Fault isolation scope: “Testing and troubleshooting only the address-decoding logic will not reveal problems with the memory chips themselves or their connections to the CPU buses.” Evaluate this statement.

Difficulty: Easy

Correct Answer: Correct

Explanation:


Introduction / Context:
Address-decoding logic ensures that a given address range selects the correct memory device. However, a functioning decoder does not guarantee that the memory ICs or their data/address/control bus connections are healthy. Effective troubleshooting must consider all stages in the memory access path.


Given Data / Assumptions:

  • We test only the decoder (e.g., chip-select generation).
  • Memory devices and bus wiring are not tested by this decoder-only procedure.
  • Goal: determine if decoder testing alone can expose all memory path faults.


Concept / Approach:
Decoder verification confirms that addresses map to the intended chip-select lines. But failures such as stuck data bits, broken address lines at the IC pins, timing violations, power/ground issues, or defective memory arrays will not be detected if only the decoder is exercised in isolation. Full memory testing requires actual reads/writes to the chips across the buses and validation of returned data patterns (e.g., walking ones/zeros, checkerboards, March tests).


Step-by-Step Solution:

Step 1: Verify decoder truth table → proves address-to-CS mapping.Step 2: Perform device-level tests (write/read) → proves IC and bus integrity.Step 3: Combine both to localize faults (decoder vs device/bus).Conclusion: Decoder-only tests cannot reveal chip or interconnect problems.


Verification / Alternative check:
Practical diagnostics differentiate “select” faults (wrong chip selected) from “data integrity” faults (wrong values read/written). The latter require memory test patterns, not just decoder toggling.

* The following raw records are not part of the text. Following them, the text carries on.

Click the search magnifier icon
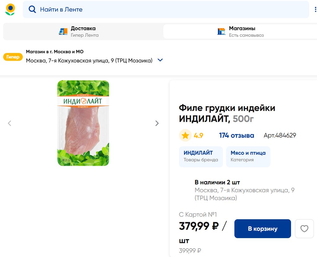The height and width of the screenshot is (257, 317). click(32, 9)
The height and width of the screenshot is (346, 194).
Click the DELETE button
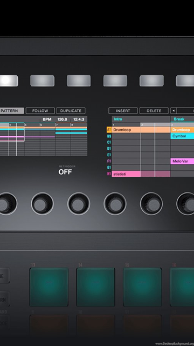click(154, 111)
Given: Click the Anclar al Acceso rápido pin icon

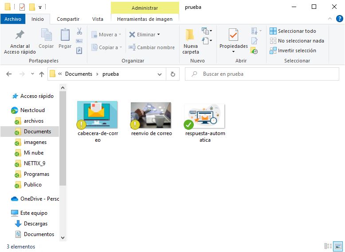Looking at the screenshot, I should (x=20, y=35).
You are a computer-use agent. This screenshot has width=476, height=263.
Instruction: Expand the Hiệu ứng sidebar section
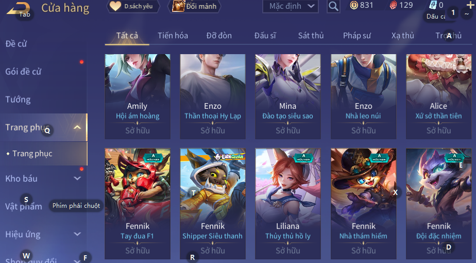click(x=77, y=234)
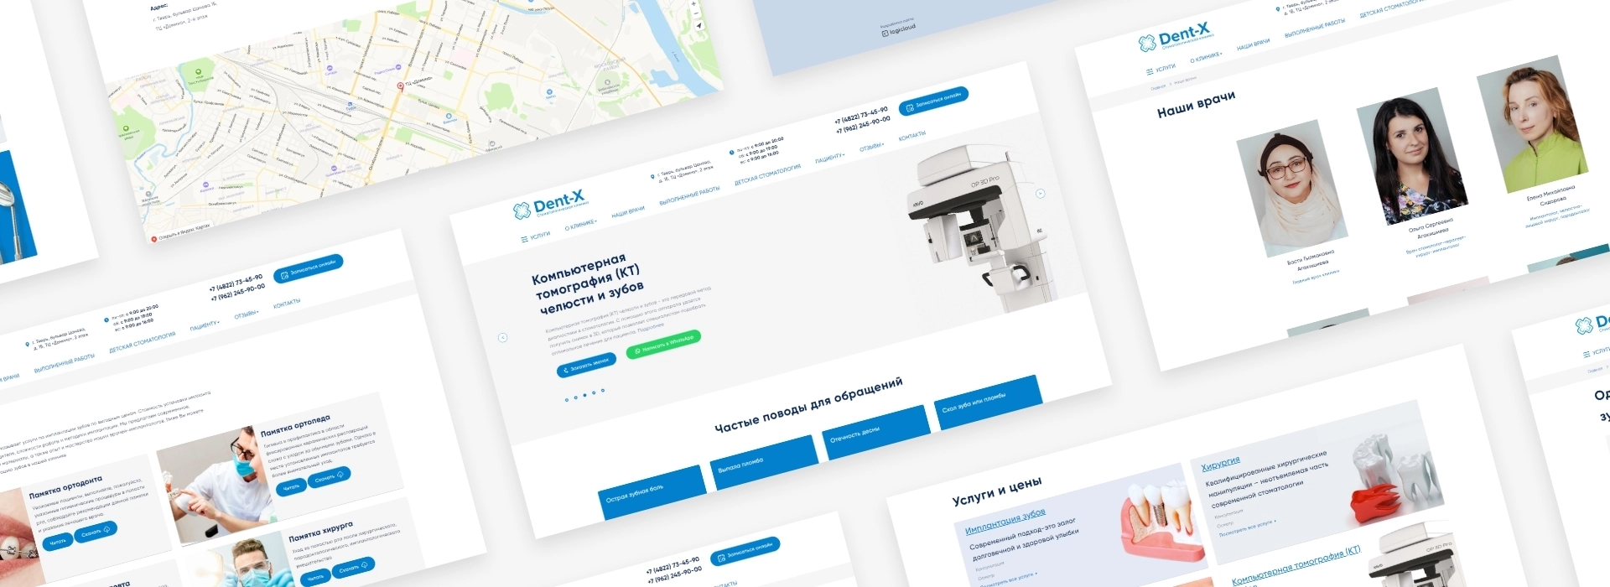The image size is (1610, 587).
Task: Expand the ОТЗЫВЫ dropdown in the center header
Action: (x=871, y=147)
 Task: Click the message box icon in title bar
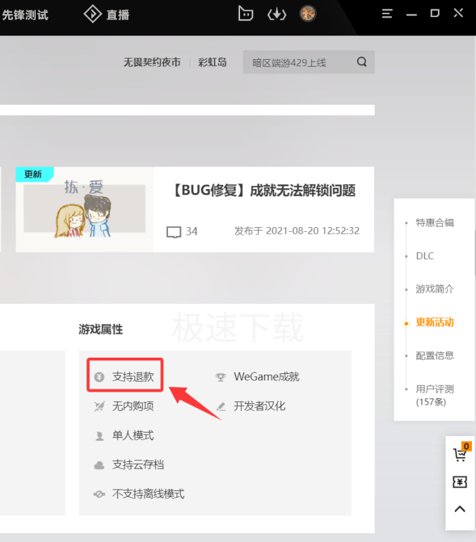tap(245, 14)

Why Other Options Are Wrong:

  • Incorrect: Implies decoder tests are sufficient, which is false.
  • Ambiguous / ROM-only: The logic applies to RAM, ROM, and peripherals alike.


Common Pitfalls:
Assuming that seeing chip-select activity guarantees a healthy memory path; ignoring signal integrity, timing margins, or power anomalies that corrupt data independently of the decoder.